Катя уже обустроилась. Сухие ветки сдвинуты, очищен островок светлого песочка. Срубленная штыком ветвь послужила дополнительной маскировкой.
— Быстро вы, ваше благородие. Можно было не так торопиться. Ну, я тоже на секундочку….
Исчезла, оставив карабин. Герман прилег, потрогал приклад. Пахнет оружием. И другой запах мнился: кожи, пыли, дубовой горечи, пота конского и человеческого, аромат разгоряченной юной женщины. Так пахнут амазонки.
Думать о подобном совершенно излишне. Герман принялся разглядывать дорогу — в одну сторону проселок уползал в рощу, в другой стороне, за мостом, была хорошо видна развилка дорог. Еще дальше, над полем, дрожал раскаленный июльский воздух. Ни души. Может, и Остроуховки уже нет? Безумие кругом, а зяблики как ни в чем не бывало на все голоса свое "фьюит-фьюит" голосят. У зябликов сейчас вторая кладка. Скоро замолчат, птенцов выкармливать начнут.
За рекой начала куковать кукушка. Куковала долго. Рядом с прапорщиком, присела Катя: волосы мокрые, наскоро выжатая кофточка облепила упругую грудь. Только галифе сухие. Герман принципиально уставился на мост.
— Щедрая птица, — прошептала Катя, прислушиваясь к кукушке.
— Знать бы еще, дни сулит или минуты?
— Года и десятилетия. А может быть, и века. Если исходить из теории времени, господин прапорщик, нет ничего невозможного.
— Действительно, с вашей силой духа, почему бы и не масштабами эпох мыслить? — пробормотал прапорщик. — Вы ведь себя в чем угодно уверить можете.

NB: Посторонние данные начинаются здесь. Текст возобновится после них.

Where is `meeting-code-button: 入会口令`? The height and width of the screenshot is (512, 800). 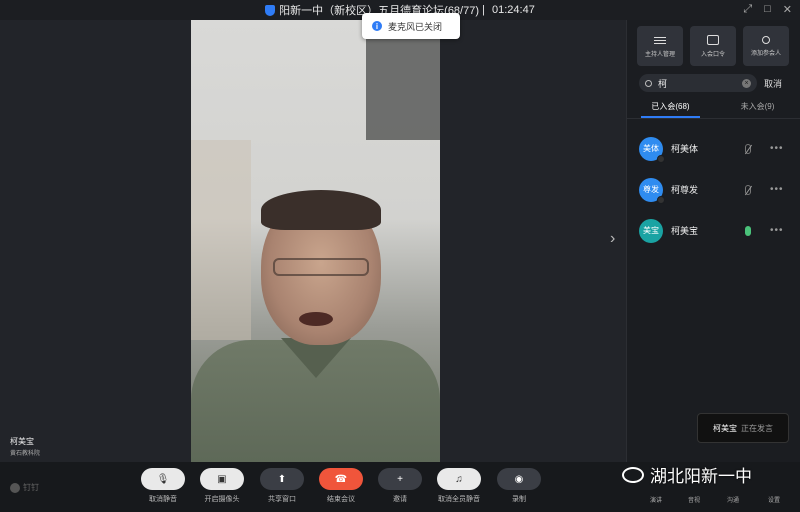
meeting-code-button: 入会口令 is located at coordinates (713, 46).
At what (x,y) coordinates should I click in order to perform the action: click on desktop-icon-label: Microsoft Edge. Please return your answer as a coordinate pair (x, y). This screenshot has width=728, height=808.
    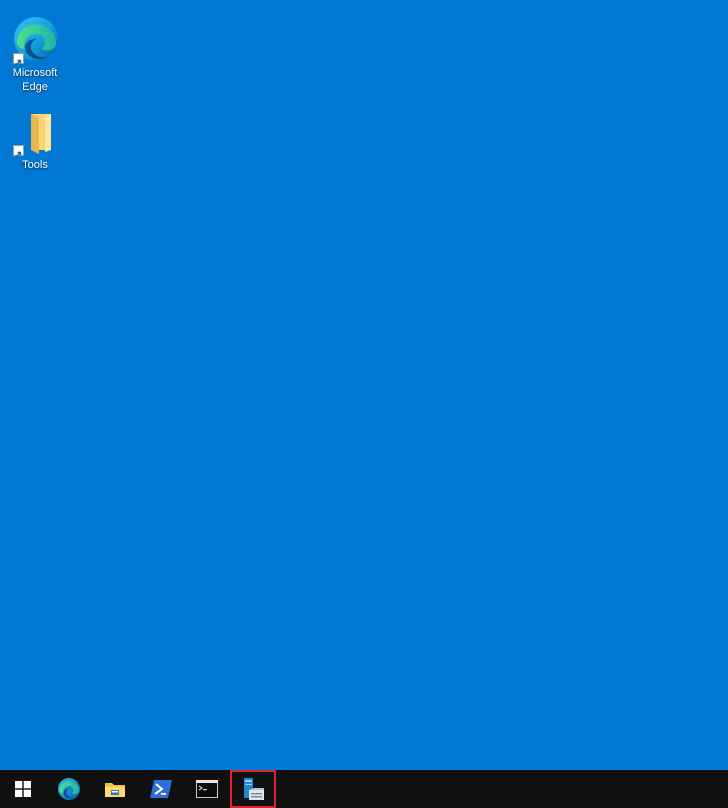
    Looking at the image, I should click on (35, 80).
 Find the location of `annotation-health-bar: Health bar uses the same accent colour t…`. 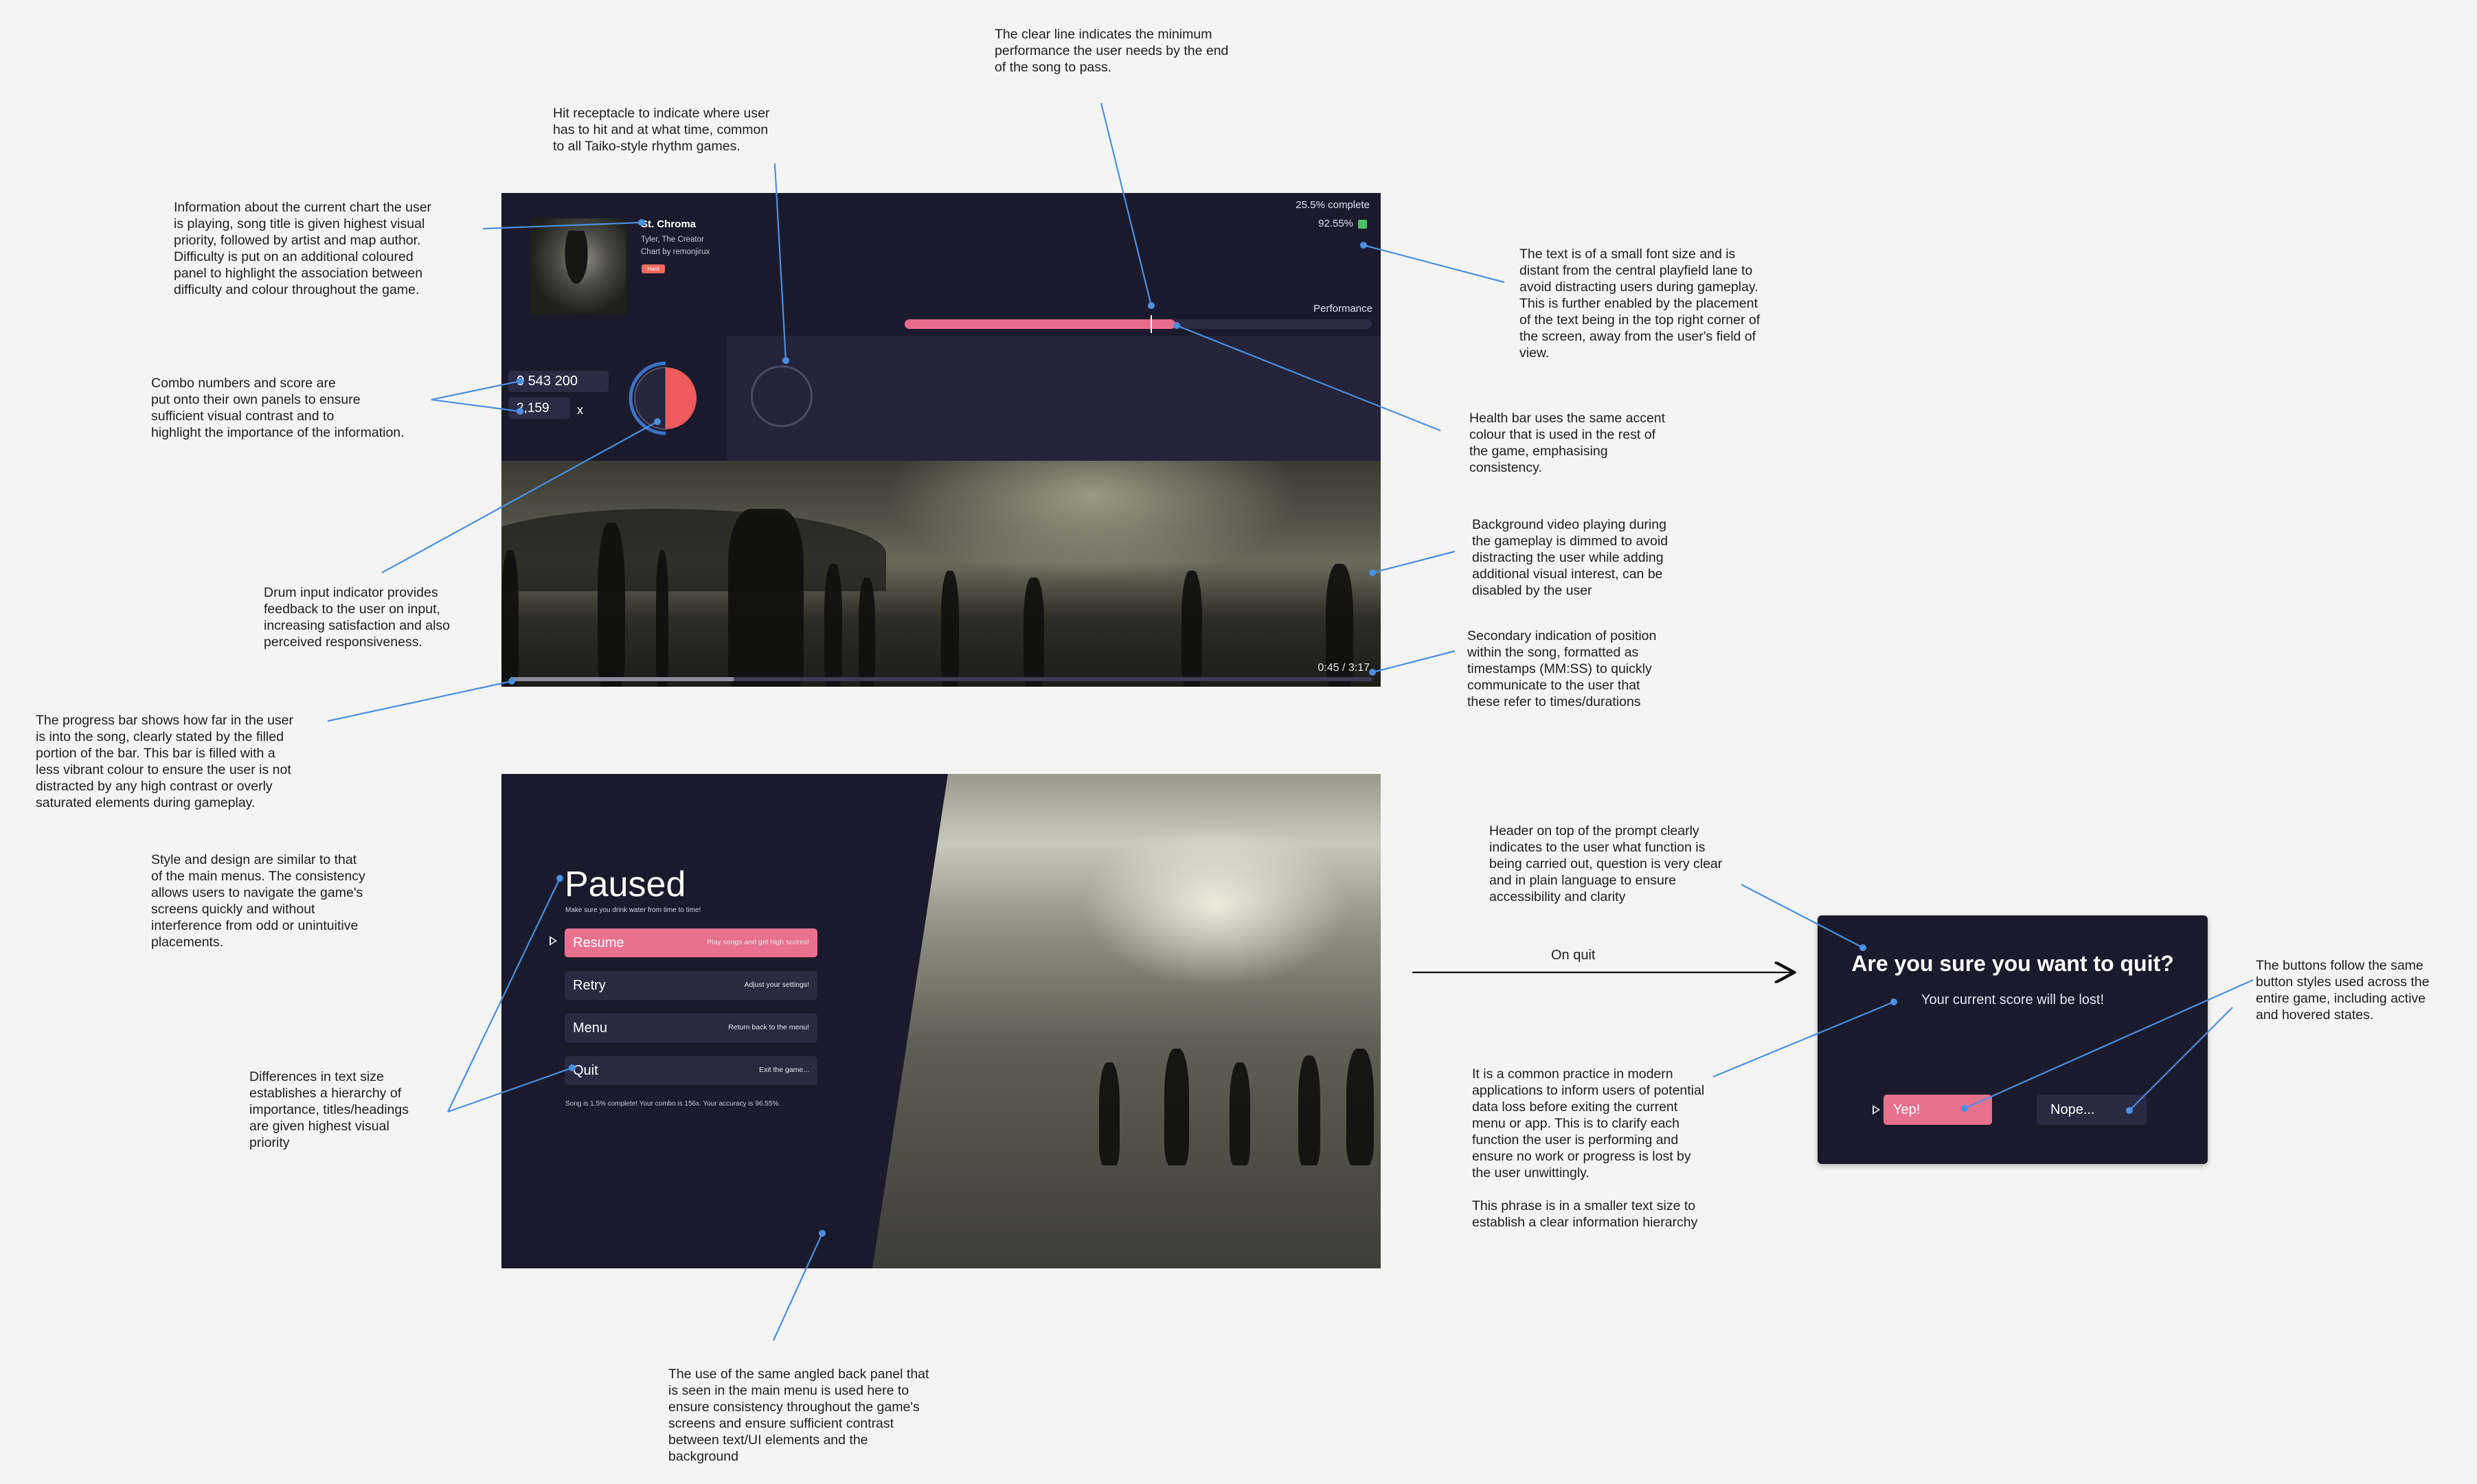

annotation-health-bar: Health bar uses the same accent colour t… is located at coordinates (1567, 443).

Катя помолчала, всё слушала кукушку, неожиданно прошептала:
— Справедливый диагноз, Герман Олегович. С самовнушением у меня перебор. Доверчивая, как Буратино. И в голове мозгов столько же.
— Кто такая Буратино? — озадаченно прошептал прапорщик.
— Деревянный мальчик. Родственник Пиноккио. Знаете такого?
— Знаю, но не нахожу ни малейшего сходства с вами.
— Это у вас от усталости, — в голосе Кати мелькнула тень прежней усмешки. — Тут вы правы, с непривычки тяжело в седле.